2.3.3. FTIR Spectroscopy
Fourier transform infrared (FTIR) spectroscopy was performed according to the method of Chen et al. (2025) [6]. The secondary structure of interfacial proteins was conducted through FTIR spectroscopy (NICOLET 6700, Thermo Fisher Scientific, Waltham, MA, USA). Subsequently, 2 mg of freeze-dried interfacial proteins were mixed and ground thoroughly with 200 mg of dried KBr pellet, respectively. The samples were then compressed into semi-transparent sheets using a tablet press. The instrument was calibrated with a resolution of 4 cm^−1^, and 256 scans were conducted. The infrared absorption of the samples was recorded in the wavelength range of 400–4000 cm^−1^. The secondary structure of the protein was analyzed by fitting the amide bands of its IR spectra to the second-order derivative IR deconvolution spectra using Peakfit software (Version 4.12, Systat Software Inc., San Jose, CA, USA).
2.3.4. Intrinsic Fluorescence Spectroscopy
The intrinsic fluorescence of the proteins was measured with a FL970Plus fluorescence spectrophotometer (Tianmei Yito Laboratory Equipment Co., Ltd., Shanghai, China). The samples were dispersed in the phosphate-buffered solution (PBS, 10 mM, pH 7.0) to a concentration of 0.1 mg/mL. The detection was carried out at an excitation wavelength of 280 nm, and the fluorescence spectra were obtained in the wavelength range of 300–450 nm with the emission and excitation slit widths of 5 nm.

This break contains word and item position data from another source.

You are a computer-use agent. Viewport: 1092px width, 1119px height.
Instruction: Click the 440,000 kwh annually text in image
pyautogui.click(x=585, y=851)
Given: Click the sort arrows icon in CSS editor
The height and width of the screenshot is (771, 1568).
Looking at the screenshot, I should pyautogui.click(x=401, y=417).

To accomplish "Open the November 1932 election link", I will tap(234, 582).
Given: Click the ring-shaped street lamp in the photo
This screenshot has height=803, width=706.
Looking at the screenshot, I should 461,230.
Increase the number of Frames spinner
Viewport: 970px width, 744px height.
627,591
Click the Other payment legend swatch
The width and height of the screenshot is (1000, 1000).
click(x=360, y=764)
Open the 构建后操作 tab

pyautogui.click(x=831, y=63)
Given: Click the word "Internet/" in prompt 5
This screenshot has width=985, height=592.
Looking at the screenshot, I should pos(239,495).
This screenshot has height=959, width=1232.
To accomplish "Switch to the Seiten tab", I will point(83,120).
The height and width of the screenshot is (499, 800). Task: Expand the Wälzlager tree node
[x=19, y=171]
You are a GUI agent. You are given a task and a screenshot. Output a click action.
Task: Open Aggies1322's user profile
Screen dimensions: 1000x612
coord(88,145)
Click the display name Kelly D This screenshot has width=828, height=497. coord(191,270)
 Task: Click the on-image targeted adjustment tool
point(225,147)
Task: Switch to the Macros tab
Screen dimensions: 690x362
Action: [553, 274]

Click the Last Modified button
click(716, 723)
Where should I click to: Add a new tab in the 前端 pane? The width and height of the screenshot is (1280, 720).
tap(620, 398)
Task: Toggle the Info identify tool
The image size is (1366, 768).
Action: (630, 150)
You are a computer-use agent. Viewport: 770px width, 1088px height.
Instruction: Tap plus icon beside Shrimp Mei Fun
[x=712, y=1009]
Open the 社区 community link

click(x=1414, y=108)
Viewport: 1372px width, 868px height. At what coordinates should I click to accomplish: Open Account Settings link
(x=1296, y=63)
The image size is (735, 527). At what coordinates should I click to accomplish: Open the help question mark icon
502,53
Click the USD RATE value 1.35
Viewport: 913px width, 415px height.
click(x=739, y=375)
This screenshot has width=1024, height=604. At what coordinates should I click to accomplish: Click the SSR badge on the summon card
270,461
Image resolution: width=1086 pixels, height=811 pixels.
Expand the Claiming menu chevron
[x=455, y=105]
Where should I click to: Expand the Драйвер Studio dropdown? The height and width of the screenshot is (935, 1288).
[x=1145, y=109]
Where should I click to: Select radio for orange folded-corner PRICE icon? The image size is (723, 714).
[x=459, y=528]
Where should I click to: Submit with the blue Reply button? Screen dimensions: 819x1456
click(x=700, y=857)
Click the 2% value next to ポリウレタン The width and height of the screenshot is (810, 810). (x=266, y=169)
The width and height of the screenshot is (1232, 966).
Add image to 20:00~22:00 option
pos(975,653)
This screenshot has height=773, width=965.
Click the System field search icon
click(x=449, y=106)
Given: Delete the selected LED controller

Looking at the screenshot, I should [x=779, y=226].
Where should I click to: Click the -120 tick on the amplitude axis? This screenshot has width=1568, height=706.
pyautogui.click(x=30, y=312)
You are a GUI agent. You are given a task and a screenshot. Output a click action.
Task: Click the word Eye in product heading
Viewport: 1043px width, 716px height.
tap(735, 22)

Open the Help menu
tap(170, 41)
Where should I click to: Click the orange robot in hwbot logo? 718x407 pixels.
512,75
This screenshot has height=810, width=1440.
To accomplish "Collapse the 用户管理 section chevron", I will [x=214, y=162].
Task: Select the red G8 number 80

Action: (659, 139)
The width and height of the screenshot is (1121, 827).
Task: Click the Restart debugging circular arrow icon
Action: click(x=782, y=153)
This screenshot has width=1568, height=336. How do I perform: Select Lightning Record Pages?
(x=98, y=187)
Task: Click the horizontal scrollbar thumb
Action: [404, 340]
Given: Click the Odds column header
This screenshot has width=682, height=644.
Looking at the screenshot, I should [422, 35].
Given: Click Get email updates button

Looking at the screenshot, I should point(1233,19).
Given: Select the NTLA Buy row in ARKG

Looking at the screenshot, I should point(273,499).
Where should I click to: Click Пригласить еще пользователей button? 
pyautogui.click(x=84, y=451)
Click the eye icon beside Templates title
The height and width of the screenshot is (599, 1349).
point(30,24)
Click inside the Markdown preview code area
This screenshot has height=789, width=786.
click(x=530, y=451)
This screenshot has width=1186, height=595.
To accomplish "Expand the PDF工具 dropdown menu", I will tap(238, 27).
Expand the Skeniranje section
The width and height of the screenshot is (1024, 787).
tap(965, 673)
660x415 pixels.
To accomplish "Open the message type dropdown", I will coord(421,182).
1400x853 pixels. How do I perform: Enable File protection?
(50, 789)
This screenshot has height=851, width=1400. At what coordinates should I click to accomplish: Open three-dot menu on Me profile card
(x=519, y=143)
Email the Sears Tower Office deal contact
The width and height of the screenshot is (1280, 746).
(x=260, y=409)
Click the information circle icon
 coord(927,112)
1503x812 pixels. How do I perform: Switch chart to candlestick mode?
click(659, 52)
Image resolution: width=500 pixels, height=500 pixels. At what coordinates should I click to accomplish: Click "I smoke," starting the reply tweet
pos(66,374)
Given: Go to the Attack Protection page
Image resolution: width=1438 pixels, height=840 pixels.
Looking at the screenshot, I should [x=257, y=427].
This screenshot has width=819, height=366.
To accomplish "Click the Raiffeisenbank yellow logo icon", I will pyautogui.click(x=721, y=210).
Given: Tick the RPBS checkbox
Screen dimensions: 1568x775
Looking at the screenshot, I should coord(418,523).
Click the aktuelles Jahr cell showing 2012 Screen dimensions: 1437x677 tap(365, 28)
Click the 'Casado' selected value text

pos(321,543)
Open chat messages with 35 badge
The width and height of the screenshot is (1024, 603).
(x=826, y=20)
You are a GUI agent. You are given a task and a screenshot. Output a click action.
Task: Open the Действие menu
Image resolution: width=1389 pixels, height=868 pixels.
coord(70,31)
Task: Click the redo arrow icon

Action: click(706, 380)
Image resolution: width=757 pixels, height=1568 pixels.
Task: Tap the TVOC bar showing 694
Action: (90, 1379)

2.3.5. Surface Hydrophobicity Measurement
Protein samples were prepared at a concentration of 1 mg/mL by mixing with PBS (10 mM, pH 7.0) using the fluorescent detector 8-anilinonaphthalenesulfonic-1-acid (ANS) method. Then, the protein solution was diluted with PBS to prepare a series of samples with a concentration range of 0.2–1.0 mg/mL. The fluorescence intensity was measured at an excitation wavelength of 390 nm and an emission wavelength of 470 nm after the addition of 10 μL of an 8 mmol/L ANS solution to the samples. The surface hydrophobicity was determined by the slope of the relationship between fluorescence intensity and protein concentration.
2.4. Statistical Analysis
All experimental results were expressed as mean ± standard deviations, and all tests were done in triplicate. The data were subjected to a one-way analysis of variance (ANOVA) and a Tukey’s test using the statistical software GraphPad Prism 10.0 to assess differences between samples. Significant differences in the comparisons were defined as p ≤ 0.05. In addition, the graphical representation of the data was plotted using Prism 10.0 software.
3. Results
3.1. Effect of Microwave Pretreatment on the Characterization of the POBE
3.1.1. The POBE Yield and Freeze–Thaw Demulsification Rate
In the aqueous enzyme extraction method (AEE), oil body yield and demulsification efficiency serve as indicators of extraction efficiency [20]. As shown in Figure 1, the oil body yield rate and demulsification rate reached the lowest value (45.54 ± 0.50% and 62.30 ± 0.99%) in the untreated sample. The extraction efficiency increased significantly with rising microwave power (p ≤ 0.05), particularly under higher-power microwave pretreatment conditions (≥540 W). Specifically, it was observed that when the microwave power reached 720 W, both oil body yield and demulsification rate peaked at 53.20 ± 0.11% and 91.15 ± 0.10%, respectively. Further increases in microwave power to 900 W did not result in significant changes. The microwave pretreatment may increase the yield of oil by improving the accessibility of enzymes to substrates and encouraging the enzymatic breakdown of peanut cell walls [13]. During AEE, the POBE remains stable due to the combined effects of electrostatic repulsion and steric hindrance [21]. The higher demulsification rate suggested that the emulsion stability was lower after higher-power microwave pretreatment.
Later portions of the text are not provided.